7. Il appartient au juge de l’excès de pouvoir, saisi d’un moyen en ce sens, de rechercher si les motifs qu’invoque l’autorité compétente sont de nature à justifier légalement dans son principe et sa durée la décision d’interdiction de retour et si la décision ne porte pas au droit de l’étranger au respect de sa vie privée et familiale garanti par l’article 8 de la convention européenne de sauvegarde des droits de l’homme et des libertés fondamentales une atteinte disproportionnée aux buts en vue desquels elle a été prise. En revanche, lorsqu’il est saisi d’un moyen le conduisant à apprécier les conséquences de la mesure d’interdiction de retour sur la situation personnelle de l’étranger et que sont invoquées des circonstances étrangères aux quatre critères posés par les dispositions précitées, il incombe seulement au juge de l’excès de pouvoir de s’assurer que l’autorité compétente n’a pas commis d’erreur manifeste d’appréciation.

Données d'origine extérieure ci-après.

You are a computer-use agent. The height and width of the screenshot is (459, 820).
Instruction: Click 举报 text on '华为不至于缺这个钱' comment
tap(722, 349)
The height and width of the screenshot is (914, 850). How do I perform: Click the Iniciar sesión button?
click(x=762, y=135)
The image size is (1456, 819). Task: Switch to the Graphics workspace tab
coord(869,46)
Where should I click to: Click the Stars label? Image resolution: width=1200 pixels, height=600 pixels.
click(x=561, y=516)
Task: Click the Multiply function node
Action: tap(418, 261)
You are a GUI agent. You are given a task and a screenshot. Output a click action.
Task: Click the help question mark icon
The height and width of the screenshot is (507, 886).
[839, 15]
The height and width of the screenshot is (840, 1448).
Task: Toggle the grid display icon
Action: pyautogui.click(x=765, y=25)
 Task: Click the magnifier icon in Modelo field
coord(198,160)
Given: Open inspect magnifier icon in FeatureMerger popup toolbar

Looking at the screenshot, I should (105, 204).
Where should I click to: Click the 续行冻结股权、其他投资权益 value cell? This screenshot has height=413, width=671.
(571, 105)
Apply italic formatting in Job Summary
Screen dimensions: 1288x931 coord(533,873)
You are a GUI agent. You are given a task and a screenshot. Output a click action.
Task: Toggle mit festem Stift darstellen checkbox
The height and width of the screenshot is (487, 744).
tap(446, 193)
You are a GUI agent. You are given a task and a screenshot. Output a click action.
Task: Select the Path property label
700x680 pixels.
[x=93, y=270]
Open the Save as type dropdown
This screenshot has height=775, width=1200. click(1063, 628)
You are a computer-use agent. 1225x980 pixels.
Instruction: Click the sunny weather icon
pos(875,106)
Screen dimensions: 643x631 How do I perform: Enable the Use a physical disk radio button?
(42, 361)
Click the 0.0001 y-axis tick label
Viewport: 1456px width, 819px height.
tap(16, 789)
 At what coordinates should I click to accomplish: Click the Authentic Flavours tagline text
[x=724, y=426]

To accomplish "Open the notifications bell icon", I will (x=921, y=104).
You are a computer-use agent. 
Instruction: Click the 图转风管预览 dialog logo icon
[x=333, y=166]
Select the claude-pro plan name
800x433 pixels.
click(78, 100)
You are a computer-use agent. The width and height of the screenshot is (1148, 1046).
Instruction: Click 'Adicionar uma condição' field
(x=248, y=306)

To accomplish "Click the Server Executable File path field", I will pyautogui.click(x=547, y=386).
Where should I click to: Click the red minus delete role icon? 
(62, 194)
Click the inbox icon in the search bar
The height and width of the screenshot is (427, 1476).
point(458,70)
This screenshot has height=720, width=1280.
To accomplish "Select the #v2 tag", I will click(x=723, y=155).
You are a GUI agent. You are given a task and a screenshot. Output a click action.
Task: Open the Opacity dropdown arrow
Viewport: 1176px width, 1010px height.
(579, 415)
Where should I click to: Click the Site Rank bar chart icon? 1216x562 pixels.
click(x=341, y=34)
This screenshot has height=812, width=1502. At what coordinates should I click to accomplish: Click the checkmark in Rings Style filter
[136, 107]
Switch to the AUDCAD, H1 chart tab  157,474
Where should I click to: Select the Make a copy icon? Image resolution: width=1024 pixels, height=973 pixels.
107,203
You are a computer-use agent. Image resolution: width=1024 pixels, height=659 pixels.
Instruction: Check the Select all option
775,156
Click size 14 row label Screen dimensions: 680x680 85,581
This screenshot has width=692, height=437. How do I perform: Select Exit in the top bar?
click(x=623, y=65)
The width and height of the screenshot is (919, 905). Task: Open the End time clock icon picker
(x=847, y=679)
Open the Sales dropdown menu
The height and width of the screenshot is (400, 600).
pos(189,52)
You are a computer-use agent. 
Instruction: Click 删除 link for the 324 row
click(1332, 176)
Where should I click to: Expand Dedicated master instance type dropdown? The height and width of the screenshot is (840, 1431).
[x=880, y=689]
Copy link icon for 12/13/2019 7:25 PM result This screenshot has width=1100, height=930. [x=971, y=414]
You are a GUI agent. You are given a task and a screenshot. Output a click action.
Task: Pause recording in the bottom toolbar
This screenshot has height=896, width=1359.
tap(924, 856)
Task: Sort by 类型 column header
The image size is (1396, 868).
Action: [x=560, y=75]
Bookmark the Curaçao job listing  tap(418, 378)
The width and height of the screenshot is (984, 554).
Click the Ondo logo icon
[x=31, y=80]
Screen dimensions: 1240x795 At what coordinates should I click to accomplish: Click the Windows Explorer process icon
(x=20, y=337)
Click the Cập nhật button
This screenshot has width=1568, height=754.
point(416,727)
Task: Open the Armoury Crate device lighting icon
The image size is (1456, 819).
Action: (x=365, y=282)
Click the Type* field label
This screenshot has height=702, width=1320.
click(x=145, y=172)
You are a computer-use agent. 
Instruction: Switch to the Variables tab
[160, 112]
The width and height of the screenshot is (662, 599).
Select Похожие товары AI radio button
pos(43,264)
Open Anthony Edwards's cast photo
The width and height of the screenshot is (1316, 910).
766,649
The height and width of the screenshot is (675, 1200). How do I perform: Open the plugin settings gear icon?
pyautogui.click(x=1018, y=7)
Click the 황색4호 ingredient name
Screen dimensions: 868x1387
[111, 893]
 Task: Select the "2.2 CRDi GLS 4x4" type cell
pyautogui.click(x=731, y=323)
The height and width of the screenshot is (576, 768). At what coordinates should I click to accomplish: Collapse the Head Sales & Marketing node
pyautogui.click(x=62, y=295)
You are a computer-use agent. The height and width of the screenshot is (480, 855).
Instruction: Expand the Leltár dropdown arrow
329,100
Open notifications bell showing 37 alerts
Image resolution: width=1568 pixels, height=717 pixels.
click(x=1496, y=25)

8. En premier lieu, Mme A… n’ayant invoqué que des circonstances qui ne sont pas étrangères aux quatre critères prévus par la loi, il appartient au tribunal de rechercher si les motifs qu’invoque l’autorité compétente sont de nature à justifier légalement dans son principe et sa durée la décision d’interdiction de retour.
9. Ainsi qu’il a été exposé, la présence de Mme A… en France est particulièrement récente, ses attaches privées et familiales se trouvent en Guinée et ses liens avec la France se concentrent sur la présence du père de son fils, résidant de manière régulière sur le territoire, mais qui, ainsi qu’il a été dit, ne relève pas des dispositions de l’article L. 423-23 du code de l’entrée et du séjour des étrangers et du droit d’asile. Par suite, alors même que sa présence ne représente aucune menace à l’ordre public et qu’elle n’a pas fait l’objet d’une précédente mesure d’éloignement, le préfet de la Haute-Vienne a pu légalement prononcer à son encontre une interdiction de retour sur le territoire français d’une durée d’un an.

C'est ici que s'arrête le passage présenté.